Copy out the entries word for word, from the line that contains "You are a computer-use" through the end of the entries, inclusive. Leave the pictures out of your copy.
======== Stored data
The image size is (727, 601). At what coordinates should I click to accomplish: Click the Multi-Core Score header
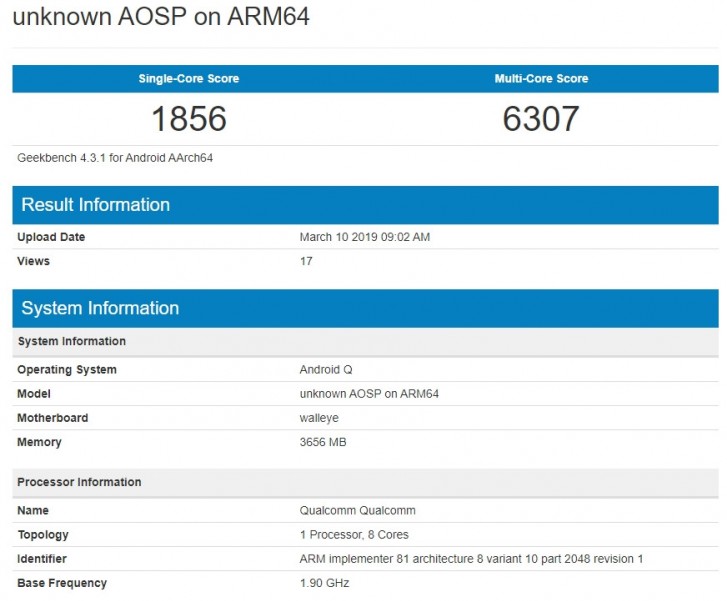tap(541, 79)

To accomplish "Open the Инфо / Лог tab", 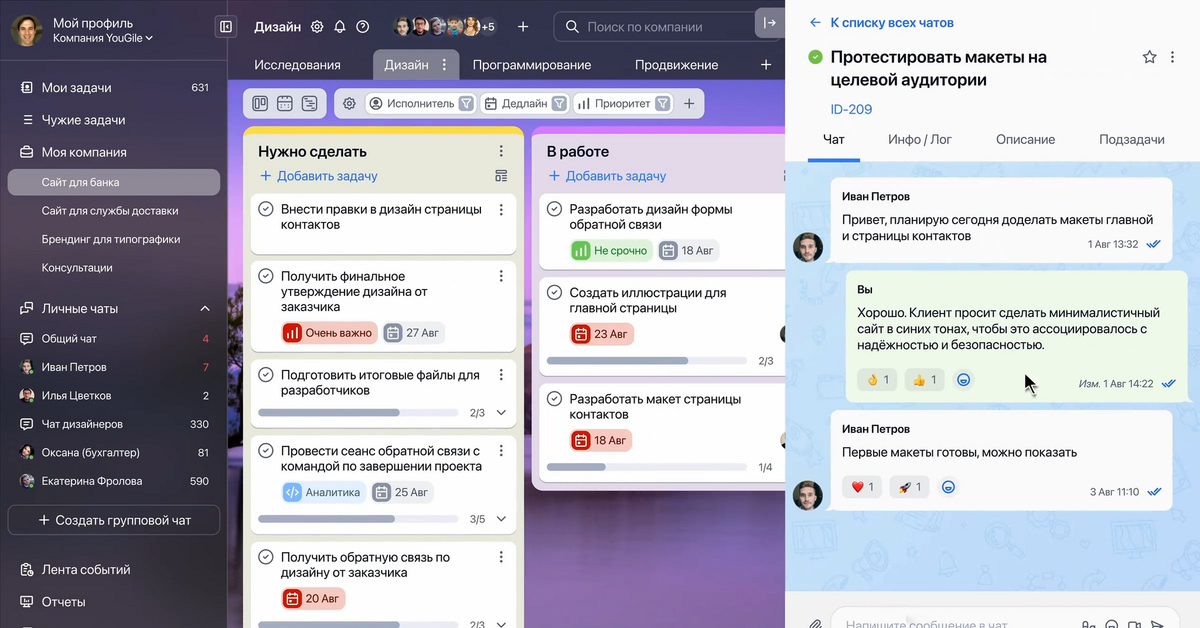I will pos(919,140).
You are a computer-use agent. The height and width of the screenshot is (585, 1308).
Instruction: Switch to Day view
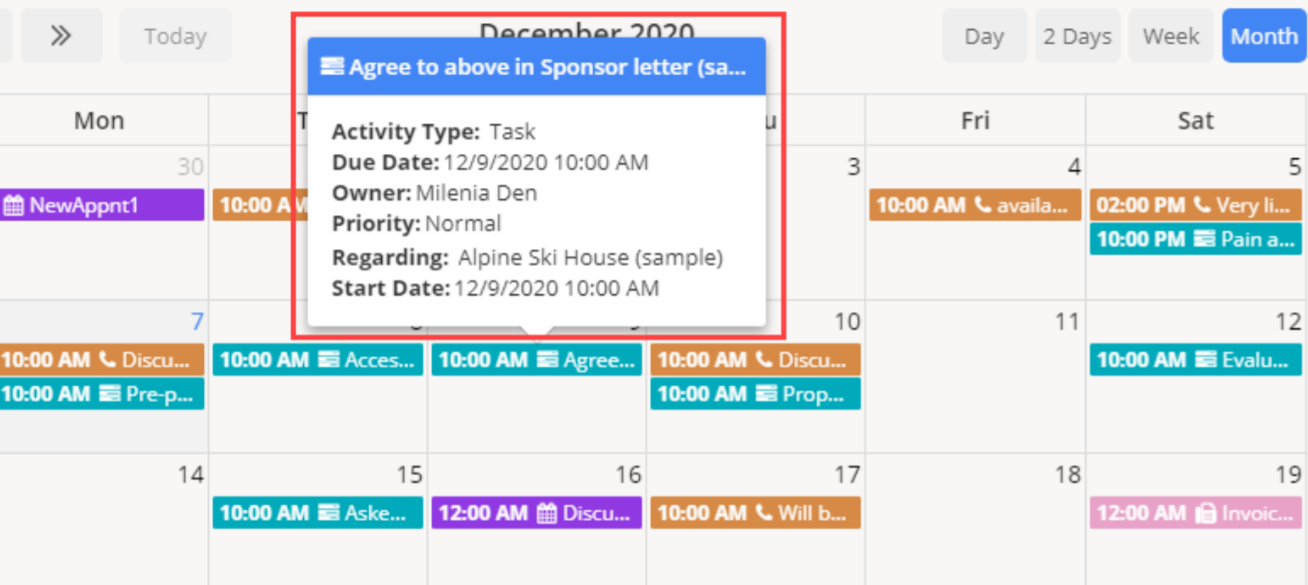pos(984,36)
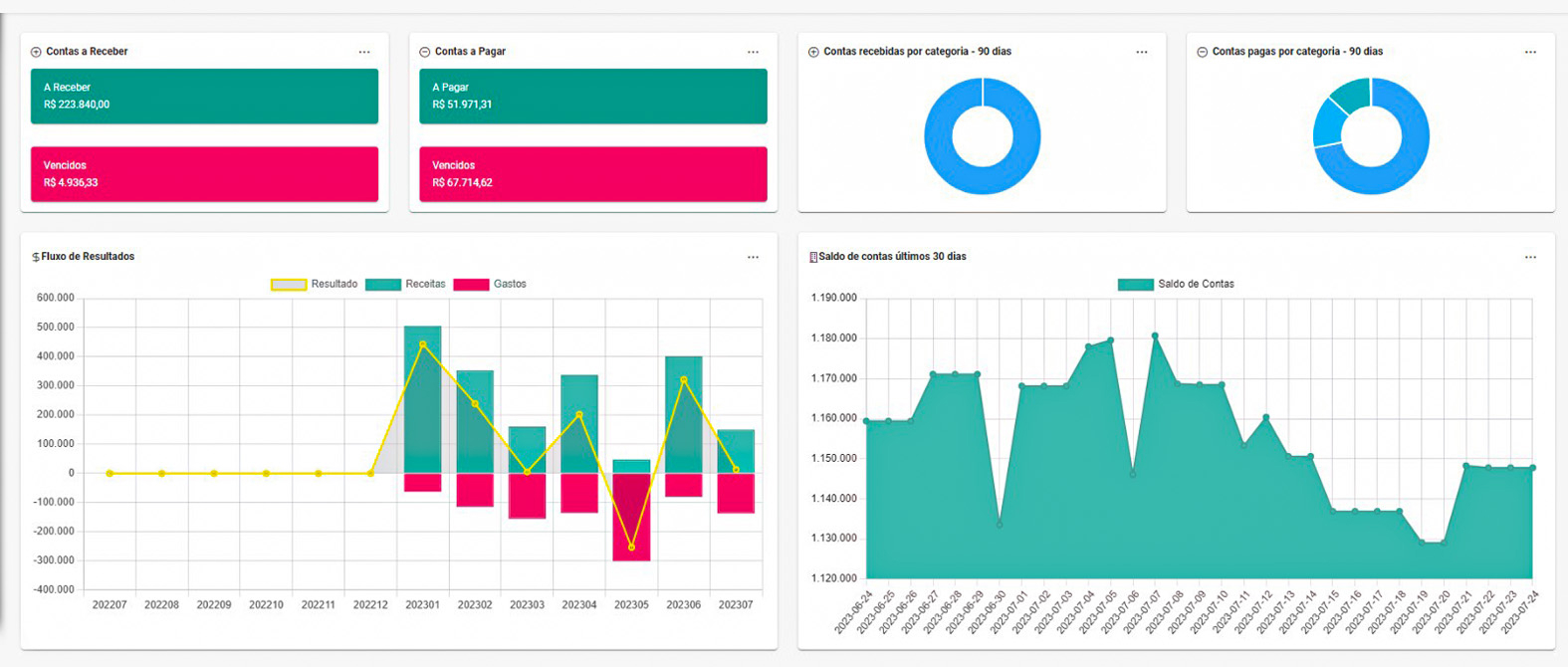Click the icon next to Fluxo de Resultados title
Image resolution: width=1568 pixels, height=667 pixels.
point(36,257)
================
## [Output of the task]
You are a computer-use agent. The height and width of the screenshot is (585, 1308).
Instruction: Switch to Day view
pos(984,36)
Click the icon next to Fluxo de Resultados title
Image resolution: width=1568 pixels, height=667 pixels.
point(36,257)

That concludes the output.